This hands-off approach is a hallmark of neoliberal deregulation, which posits that corporations can effectively police themselves.
The lawsuit argues that GM affixed labels to its vehicles certifying they conform to all federal safety and theft prevention standards, a claim the suit alleges is false. By failing to secure its keyless entry systems against well-known hacking techniques, GM violated the spirit and letter of a safety law designed over 50 years ago to protect the public from the exact dangers its vehicles now present. The system of self-certification created a loophole big enough to drive a stolen truck through, benefiting the corporation at the direct expense of public safety.

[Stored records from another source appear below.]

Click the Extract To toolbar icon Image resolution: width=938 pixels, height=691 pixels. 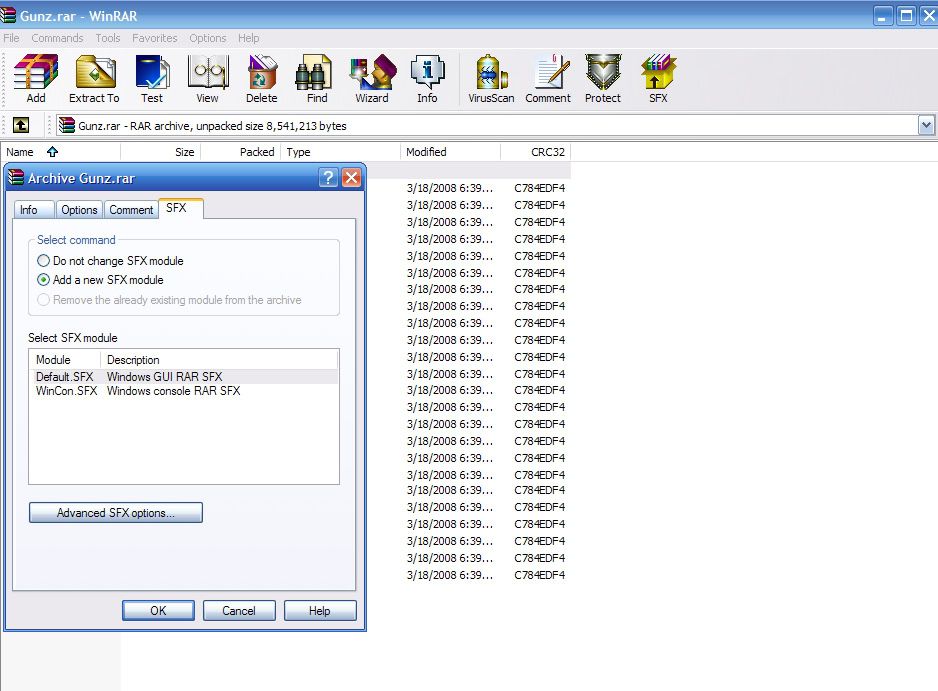click(x=94, y=78)
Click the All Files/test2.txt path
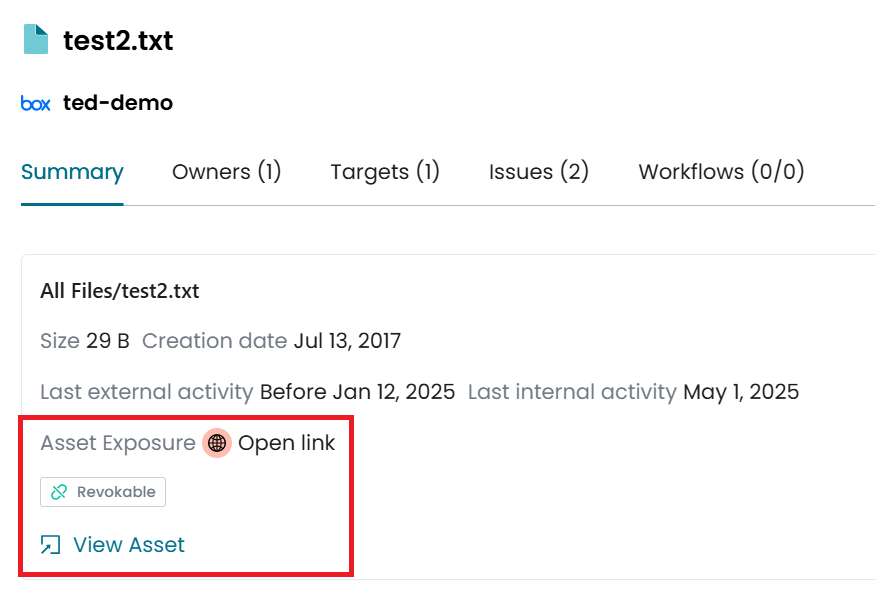 click(x=120, y=291)
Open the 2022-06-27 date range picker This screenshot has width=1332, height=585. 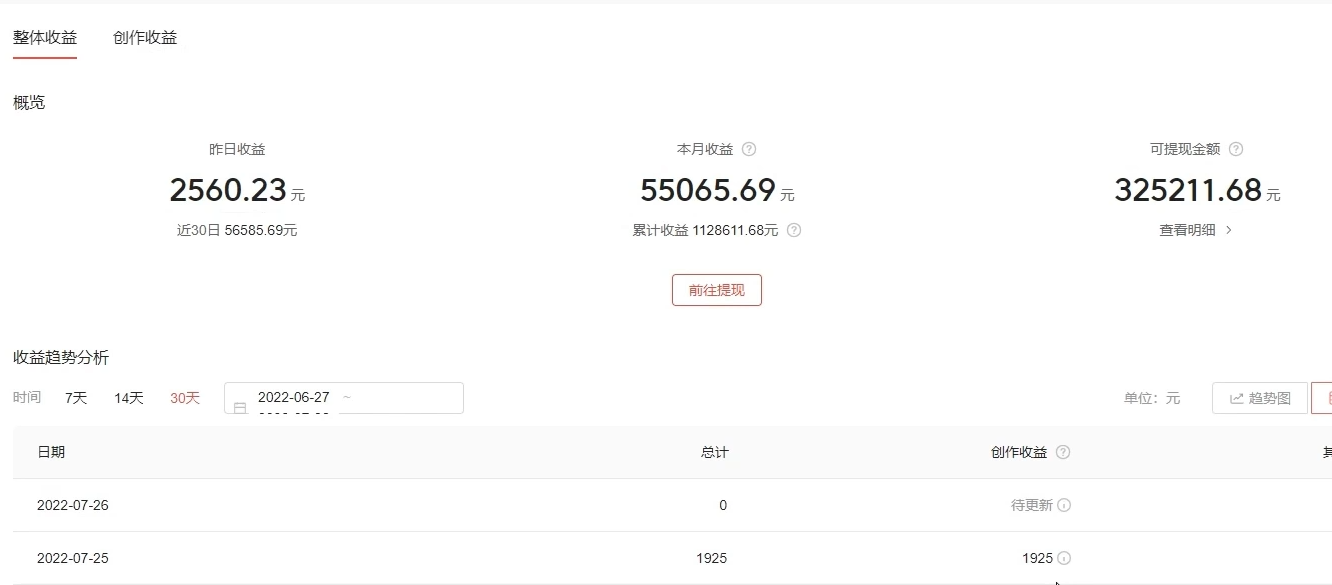(344, 398)
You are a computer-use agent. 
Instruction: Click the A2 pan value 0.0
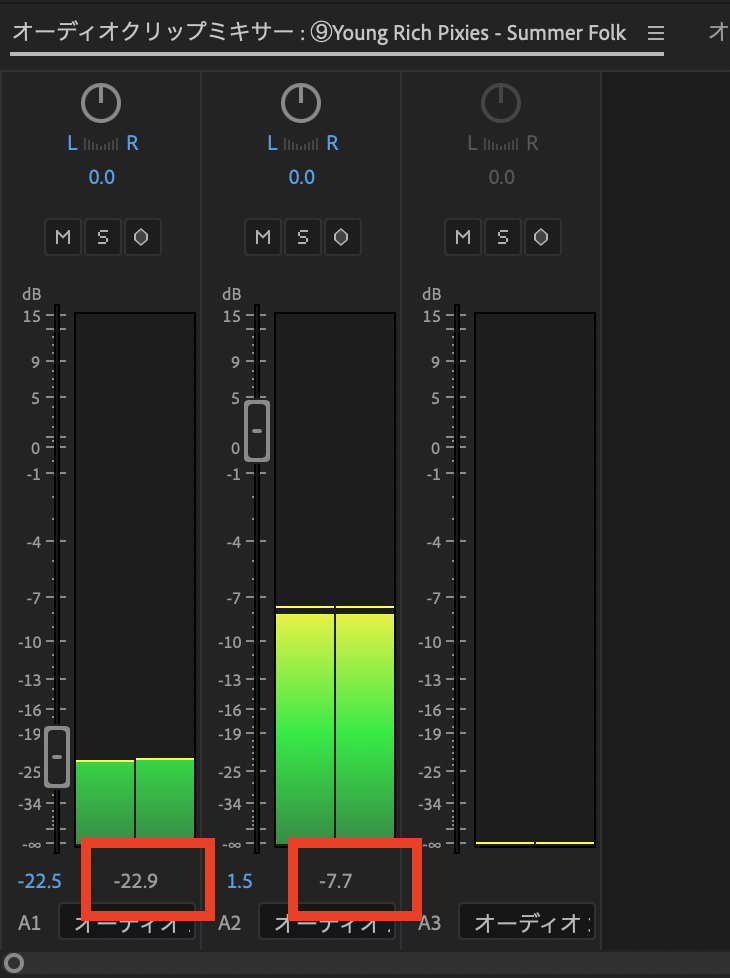pyautogui.click(x=301, y=177)
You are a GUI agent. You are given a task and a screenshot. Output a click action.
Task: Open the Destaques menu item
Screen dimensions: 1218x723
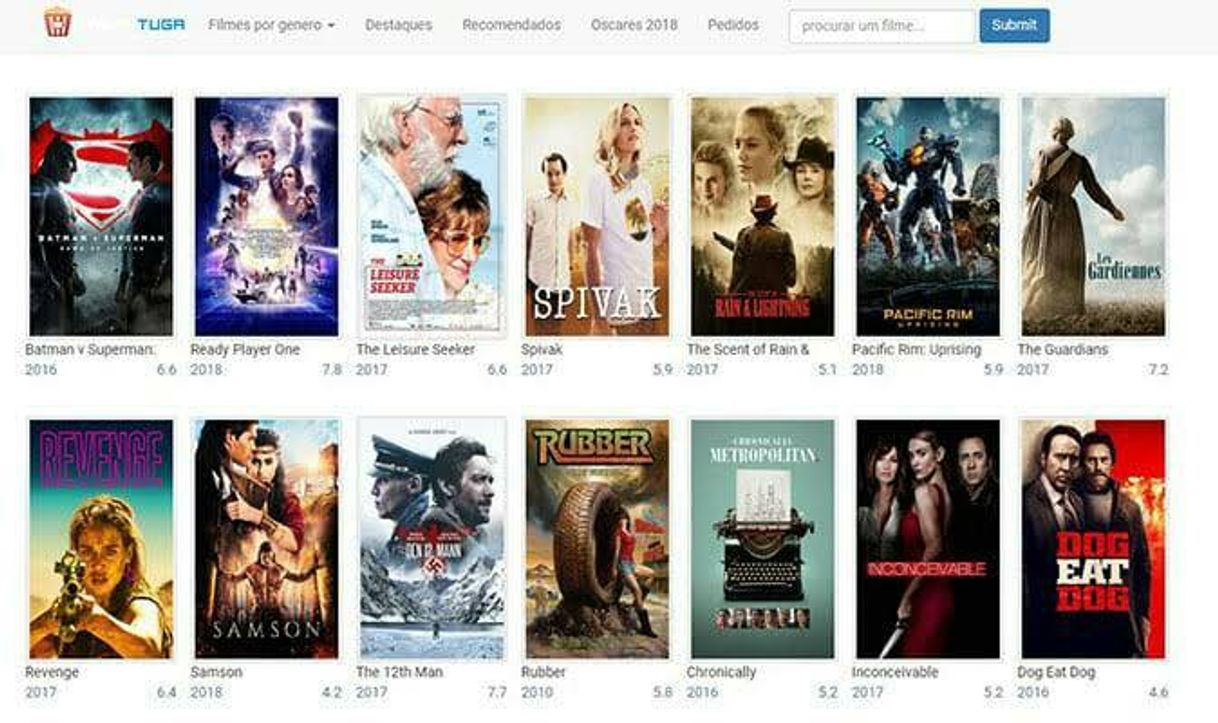pos(398,25)
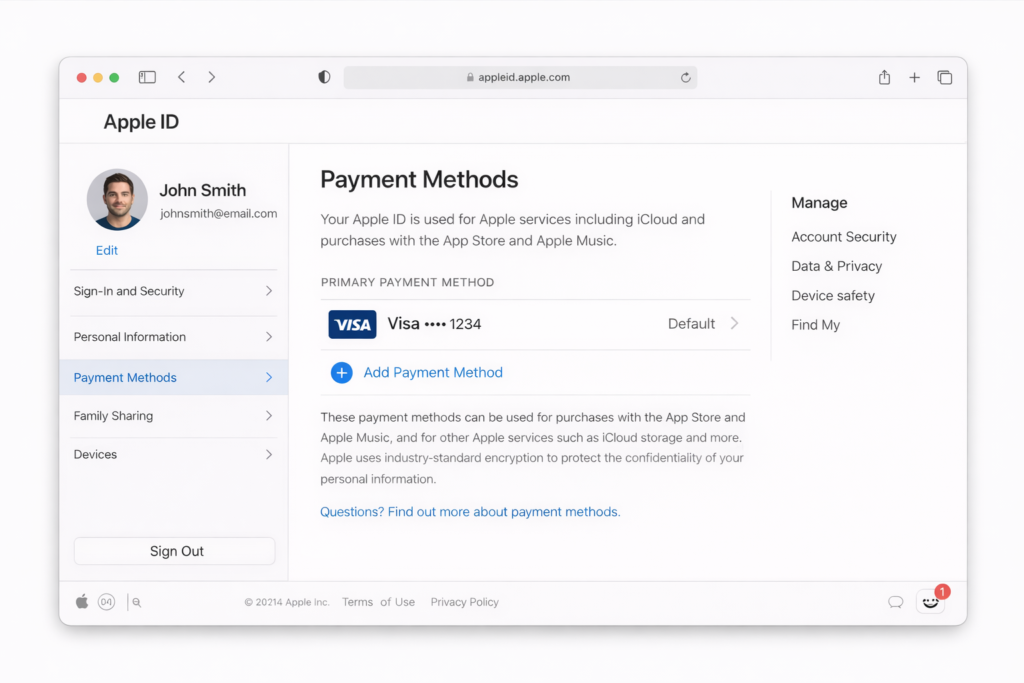Reload the page using the refresh icon
This screenshot has width=1024, height=683.
[685, 77]
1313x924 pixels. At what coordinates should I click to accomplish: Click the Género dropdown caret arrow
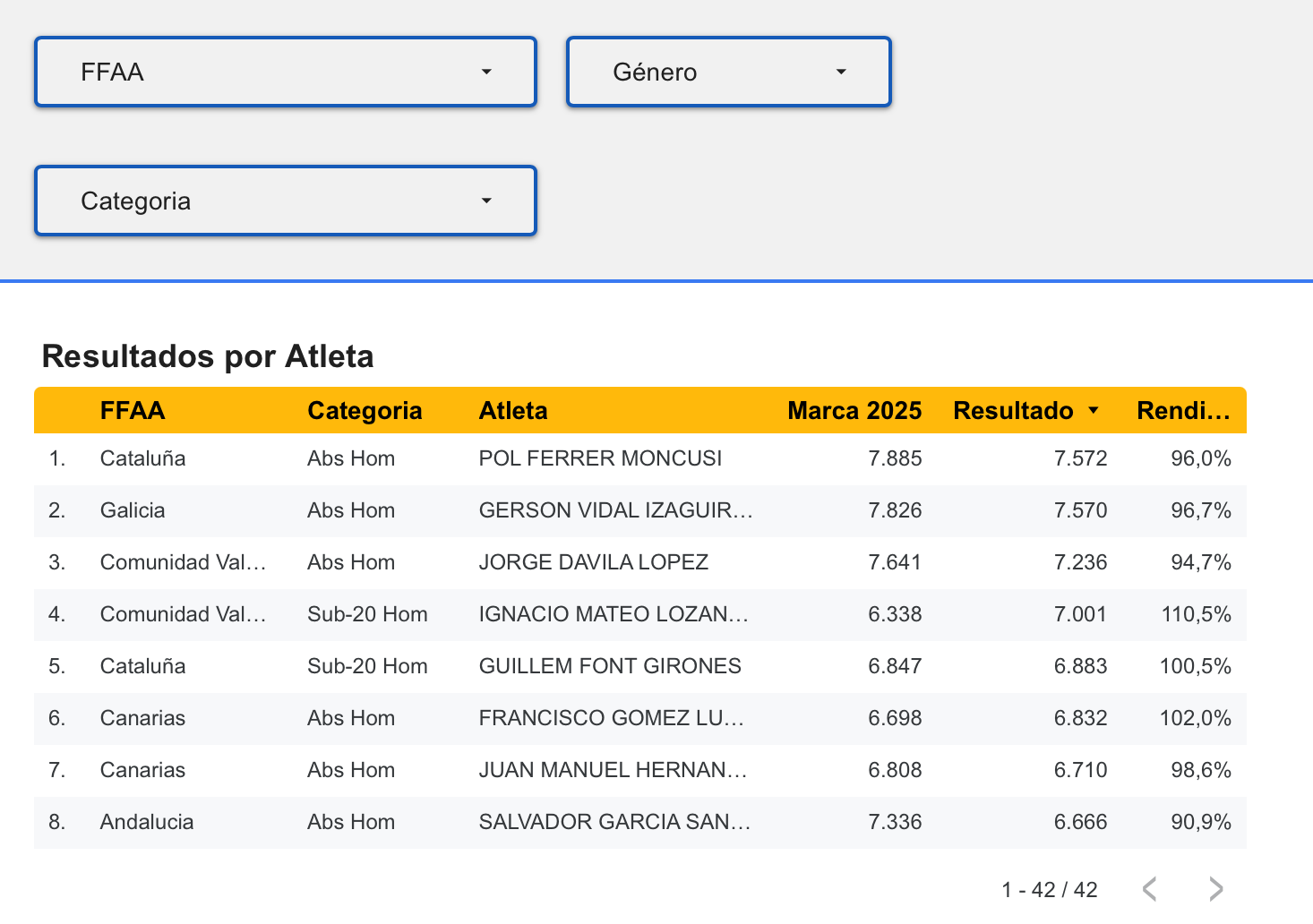[x=841, y=72]
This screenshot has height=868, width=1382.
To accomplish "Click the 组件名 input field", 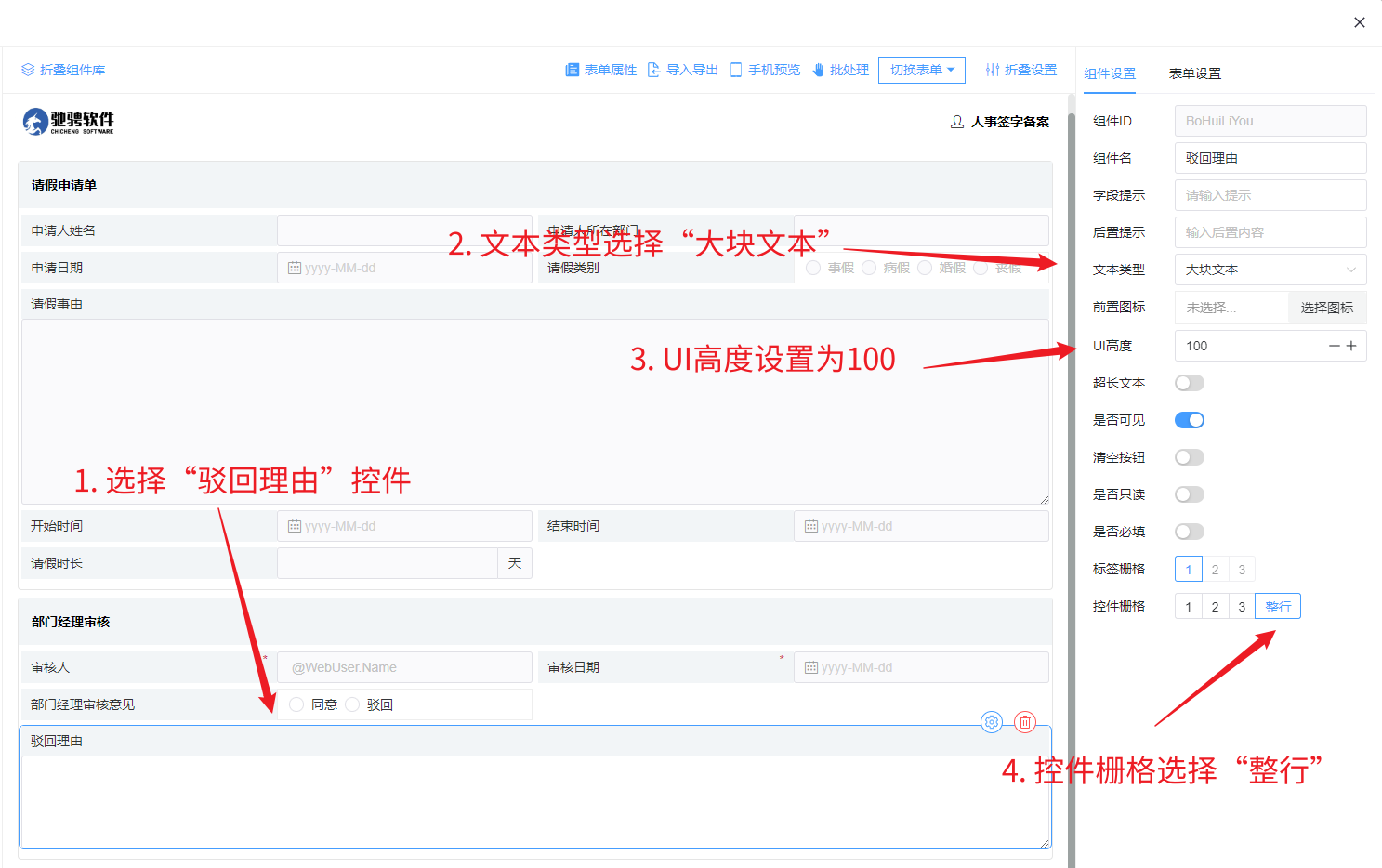I will 1270,158.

Profit-Maximization at All Costs: A Calculated Omission
A central theme of the legal action is that GM’s decisions were driven by a desire to avoid costs and protect profits. The lawsuit alleges that GM has “long known about these Defects” but chose to conceal them to “generate and increase sales of the Class Vehicles” and avoid the expense of fixing the key fob security systems. While competing manufacturers like Jaguar and Range Rover developed more secure ultra-wide band technology to counter relay thefts, GM allegedly remained silent.
This behavior exemplifies a core tenet of late-stage capitalism: prioritizing shareholder value above all other considerations, including consumer safety and corporate ethics. A recall or a redesign of the security system would have cost money and potentially damaged the brands’ reputations for reliability. The lawsuit suggests that GM made a calculated decision that it was cheaper to deal with individual complaints and stolen vehicle reports than to implement a comprehensive fix, effectively externalizing the cost of its defective design onto its customers.
The Economic Fallout: Shifting the Burden to Consumers
The financial consequences of GM’s alleged misconduct fall squarely on the shoulders of its customers. When a vehicle is stolen, the owner is immediately faced with a cascade of economic burdens. These include the loss of the vehicle’s value, the cost of insurance deductibles, and the likelihood of higher future insurance premiums.
For many, like Jeremy Burkett, the insurance payout is not enough to purchase a comparable vehicle in a market of rising prices, forcing them into unexpected car payments.
Beyond the direct financial losses, owners suffer from the loss of use of their vehicles, the cost of alternative transportation, and immense personal stress. The lawsuit argues that had consumers known about the “Theft Prone Defect,” they “would not have bought or leased the Class Vehicles or would have paid substantially less for them.” GM, meanwhile, profited from every sale, collecting revenue on vehicles that were allegedly worth significantly less than their sticker price due to the hidden security flaw. This represents a direct transfer of wealth from consumers to the corporation, engineered through an alleged concealment of material facts.
Public Health and Safety Risks: A Predictable Danger
The U.S. Department of Transportation concluded in 1968 that stolen cars are “200 times” more likely to be involved in an accident than non-stolen vehicles. The agency explicitly stated that reducing auto theft makes a “substantial contribution to motor vehicle safety” by protecting both thieves and “innocent member[s] of the public who are killed and injured by stolen cars each year.” By allegedly failing to comply with theft-prevention standards, GM is accused of ignoring a known and severe public safety risk.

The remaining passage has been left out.